Vers des classes prépa payantes?

faungg/flickr

L'enseignement d'excellence français gratuit serait-il en passe de devenir payant? Le gouvernement songe à rendre l'accès en classe préparatoire aux grandes écoles payants, au même tarif que les 181 euros de droits à l'université.

"C'est une piste à étudier, confie l'entourage de Geneviève Fioraso, ministre de l'Enseignement supérieur, rapporté par Le Monde. Elle le sera sans doute en début d'année prochaine." Une question d'"équité": "Il faut que toute personne entrant dans le postbac se trouve dans la même situation."

Selon le quotidien, cette mesure pourrait concerner 79.000 étudiants, rapportant ainsi 9 millions d'euros s'ils s’acquittent des 181 euros à payer pour un étudiants en licence. Et 13 millions d'euros si les droits sont calqués sur ceux de l'inscription en master, qui s'élèvent à 250 euros.

Le Monde rappelle que la niche de ces étudiants inscrits dans un lycée, donc bénéficiant de l'enseignement gratuit, se situe dans les prépas économiques et scientifiques qui, à l'inverse des littéraires, ne suivent pas, en parallèle, des cours à l'université, et donc ne s'acquittent pas de leurs droits comme un étudiant normal.

Bronca des familles

"Ce serait une mesure logique, fait savoir au Monde le sociologue Eric Maurin, dans la mesure où cela rétablirait un peu d'égalité républicaine. Si l'on prend en compte l'argent public qui est investi dans le postbac, on constate de grandes différences." Selon le ministère de l'Éducation nationale, quand l'État consacre 15.240 euros à chaque élève de prépa, il ne dépense que 10.180 euros pour l'étudiant d'IUT et d'université.

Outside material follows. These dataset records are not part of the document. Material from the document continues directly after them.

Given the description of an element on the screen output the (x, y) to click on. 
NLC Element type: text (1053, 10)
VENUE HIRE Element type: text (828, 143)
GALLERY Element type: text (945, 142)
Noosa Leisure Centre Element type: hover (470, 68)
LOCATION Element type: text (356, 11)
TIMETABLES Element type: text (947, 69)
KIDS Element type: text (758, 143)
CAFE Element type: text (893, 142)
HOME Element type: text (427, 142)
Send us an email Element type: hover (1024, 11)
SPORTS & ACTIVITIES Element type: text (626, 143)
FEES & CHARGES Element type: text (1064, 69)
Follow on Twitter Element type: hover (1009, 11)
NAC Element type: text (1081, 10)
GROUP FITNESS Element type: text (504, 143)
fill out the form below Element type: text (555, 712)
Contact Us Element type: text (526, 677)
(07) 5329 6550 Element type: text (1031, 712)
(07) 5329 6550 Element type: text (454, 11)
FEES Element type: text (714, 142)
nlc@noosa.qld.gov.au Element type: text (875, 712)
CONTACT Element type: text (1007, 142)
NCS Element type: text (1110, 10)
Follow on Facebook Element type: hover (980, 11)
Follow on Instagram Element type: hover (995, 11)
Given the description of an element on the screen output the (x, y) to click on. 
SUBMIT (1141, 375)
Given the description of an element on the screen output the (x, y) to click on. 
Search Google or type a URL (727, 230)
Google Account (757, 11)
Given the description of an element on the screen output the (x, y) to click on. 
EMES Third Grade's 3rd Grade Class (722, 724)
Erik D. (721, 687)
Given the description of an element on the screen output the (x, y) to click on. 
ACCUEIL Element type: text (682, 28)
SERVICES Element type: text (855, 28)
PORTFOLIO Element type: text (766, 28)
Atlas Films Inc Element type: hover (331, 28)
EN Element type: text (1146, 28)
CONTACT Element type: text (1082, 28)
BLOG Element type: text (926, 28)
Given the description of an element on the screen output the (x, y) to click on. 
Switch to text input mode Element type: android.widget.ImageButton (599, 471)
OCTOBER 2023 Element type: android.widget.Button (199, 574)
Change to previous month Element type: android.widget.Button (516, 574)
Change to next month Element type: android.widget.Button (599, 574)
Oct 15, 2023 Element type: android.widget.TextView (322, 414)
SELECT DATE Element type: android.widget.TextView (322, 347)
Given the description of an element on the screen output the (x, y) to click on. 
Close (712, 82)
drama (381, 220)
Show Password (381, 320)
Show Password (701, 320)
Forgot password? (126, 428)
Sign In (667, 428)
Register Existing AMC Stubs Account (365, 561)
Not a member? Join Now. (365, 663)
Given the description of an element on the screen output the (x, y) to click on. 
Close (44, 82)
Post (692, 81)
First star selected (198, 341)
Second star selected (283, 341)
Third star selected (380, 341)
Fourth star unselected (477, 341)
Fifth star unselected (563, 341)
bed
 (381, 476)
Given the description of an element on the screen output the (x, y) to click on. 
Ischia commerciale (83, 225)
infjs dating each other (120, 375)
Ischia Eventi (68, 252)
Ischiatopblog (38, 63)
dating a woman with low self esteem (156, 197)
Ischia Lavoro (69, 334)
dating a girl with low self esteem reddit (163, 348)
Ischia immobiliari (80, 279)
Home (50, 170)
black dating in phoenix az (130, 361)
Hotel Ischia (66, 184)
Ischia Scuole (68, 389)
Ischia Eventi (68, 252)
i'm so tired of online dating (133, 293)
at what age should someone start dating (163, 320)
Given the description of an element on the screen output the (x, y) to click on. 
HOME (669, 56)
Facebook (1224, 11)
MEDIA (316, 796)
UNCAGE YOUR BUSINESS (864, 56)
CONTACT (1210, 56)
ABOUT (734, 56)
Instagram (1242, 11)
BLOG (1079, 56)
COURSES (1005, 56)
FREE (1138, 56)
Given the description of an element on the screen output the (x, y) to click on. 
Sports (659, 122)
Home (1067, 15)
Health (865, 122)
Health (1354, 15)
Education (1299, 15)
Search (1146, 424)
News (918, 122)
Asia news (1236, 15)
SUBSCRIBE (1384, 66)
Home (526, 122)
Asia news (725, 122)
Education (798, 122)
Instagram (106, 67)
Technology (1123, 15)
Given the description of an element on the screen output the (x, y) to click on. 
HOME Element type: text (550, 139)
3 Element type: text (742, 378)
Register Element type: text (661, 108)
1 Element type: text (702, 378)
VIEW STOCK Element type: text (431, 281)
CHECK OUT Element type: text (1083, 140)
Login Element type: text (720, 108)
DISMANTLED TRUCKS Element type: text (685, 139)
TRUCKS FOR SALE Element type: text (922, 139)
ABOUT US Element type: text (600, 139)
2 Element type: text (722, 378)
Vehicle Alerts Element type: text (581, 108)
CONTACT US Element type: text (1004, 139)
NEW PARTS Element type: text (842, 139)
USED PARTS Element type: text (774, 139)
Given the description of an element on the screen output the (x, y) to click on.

Mais du côté des parents d'élève, on s'en offusque. Les familles, elles, ne voient pas les choses de la même manière. "Ce n'est pas une bonne nouvelle", selon la Peep, pour les familles qui doivent payer logement et frais des concours d'après-prépa. "Ce sera une charge supplémentaire, regrette Valérie Marti, présidente de l'organisation représentative, prenant soin de préciser qu'il n'y a "pas que des familles aisées en prépa!".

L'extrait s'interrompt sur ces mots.